HOW TO COMPLETE THIS TASK >>
Transcribe the entries exactly as given and skip whatever images they hold.

DATA TO EXAMINE >>

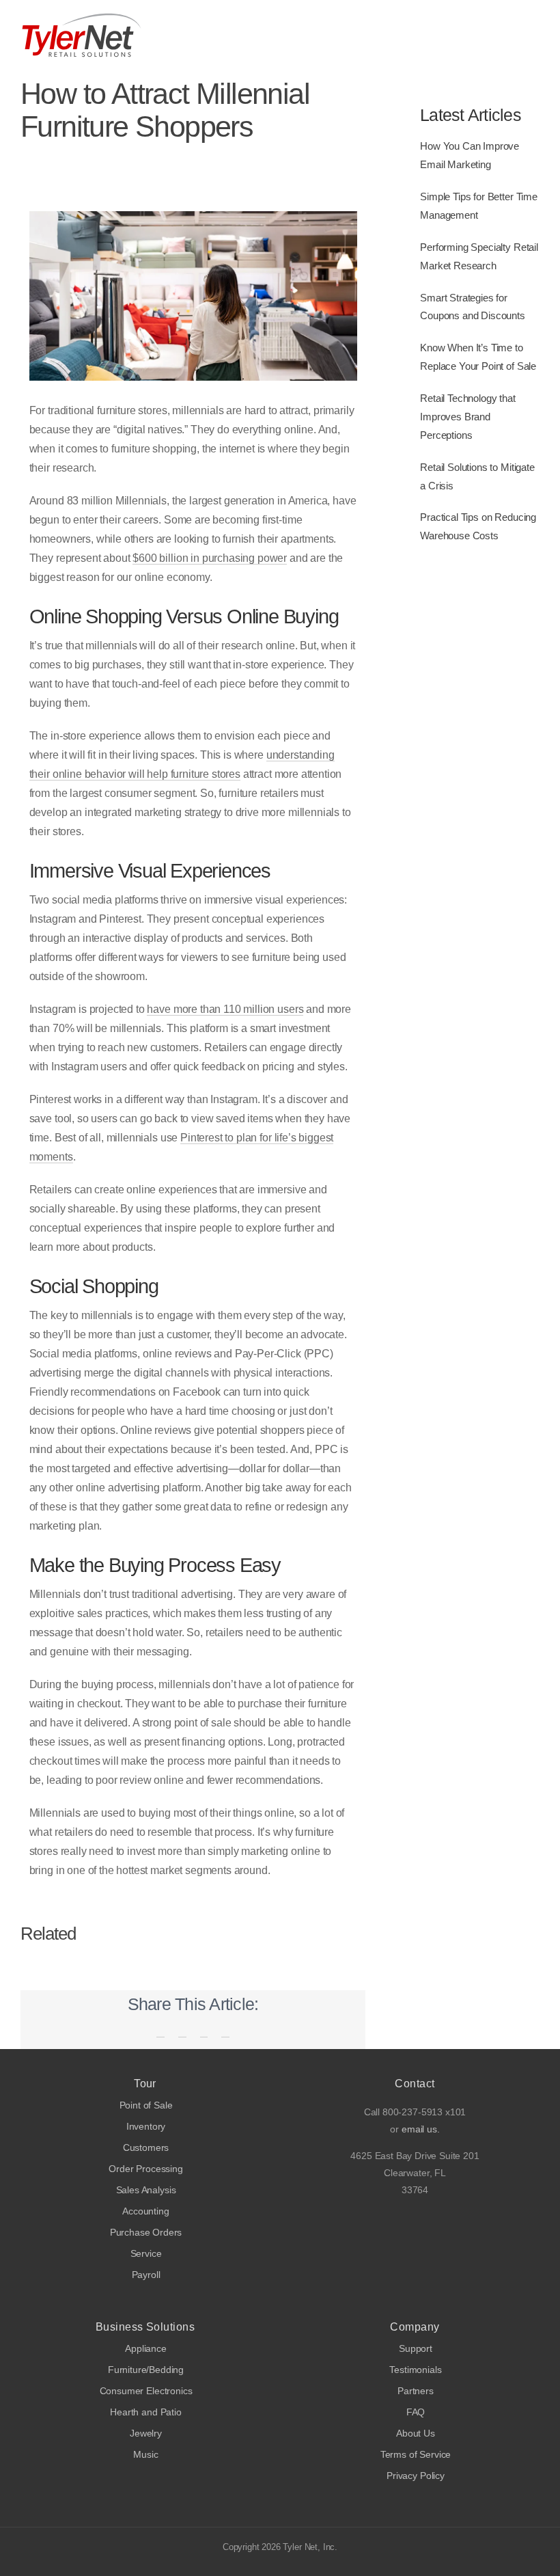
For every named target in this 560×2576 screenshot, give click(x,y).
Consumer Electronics (146, 2391)
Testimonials (415, 2370)
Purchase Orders (146, 2232)
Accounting (145, 2211)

SOLUTION >>
For every named target in this 560×2576 screenshot, give click(x,y).
Consumer Electronics (146, 2391)
Testimonials (415, 2370)
Purchase Orders (146, 2232)
Accounting (145, 2211)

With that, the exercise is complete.